Ich habe ihm verlegen geschrieben: „Ummmmmm. Weißt du, in deinem Facebook-Update steht, dass du … na ja, ähmmm, weißt du … geil bist.“

Dann muss ich beschämend lange warten, bis ich diese SMS bekomme. „OMG. Das würde ich NIEMALS auf Facebook posten. Mein Freund hat es gemacht. Ich habe auf seinem Handy auf Facebook geschaut und vergessen, mich abzumelden. OMG. Ich kann nicht glauben, dass du mir das geschrieben hast.“

Süße Blindheit, die meiner Mutter Textnachrichten verursacht. Mein ahnungsloser Teenager ging unschuldig mit seinen Freunden umher, alle mit einem Lächeln im Gesicht und glücklich, am Leben zu sein, als er nach unten schaute und ohne Provokation oder Vorwarnung eine SMS von seiner Mutter erhielt, in der er fragte: „Wie geil bist du?“

Ich verbrachte den Rest des Nachmittags damit, mich zu fragen, wie in Gottes Namen mein Kind mir jemals wieder ins Gesicht schauen könnte, ohne zur Toilette rennen und den Inhalt seiner letzten Mahlzeit ausleeren zu müssen. Ich holte ihn an seiner Bushaltestelle ab und war ermutigt zu sehen, dass er mir beim Aussteigen in die Augen blickte, ohne drei Grüntöne anzunehmen.
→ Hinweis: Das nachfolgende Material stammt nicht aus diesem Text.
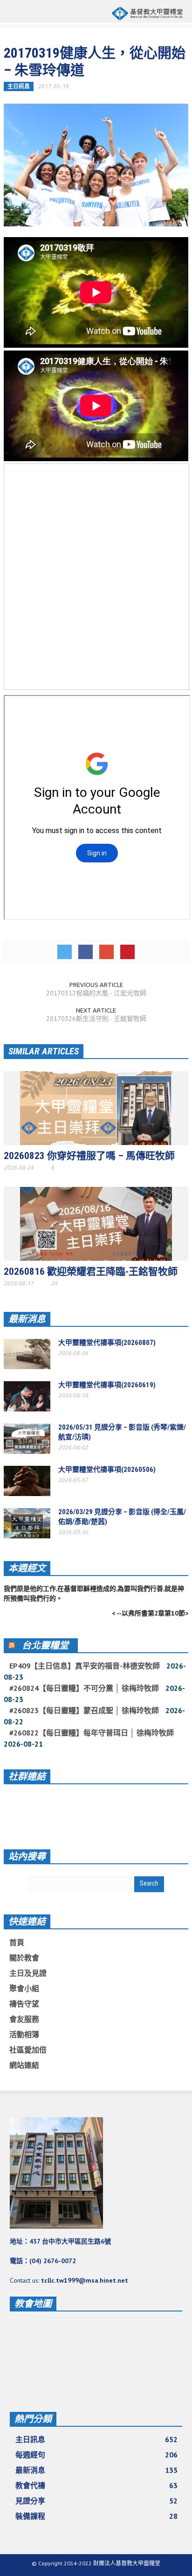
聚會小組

Er warf seinen Rucksack in den hinteren Teil des Wagens, ging nach vorne, öffnete die Tür, warf einen Blick auf mein „Ich bin so ein Idiot“-Gesicht und brach in schallendes Lachen aus, bis ihm die Tränen übers Gesicht liefen. Ich stimmte mit ein und wir saßen mehrere Minuten da und lachten so heftig, dass wir kaum atmen konnten. Das war eindeutig falsches Lachen, um sicherzustellen, dass wir nicht miteinander reden mussten. Das haben wir nicht getan.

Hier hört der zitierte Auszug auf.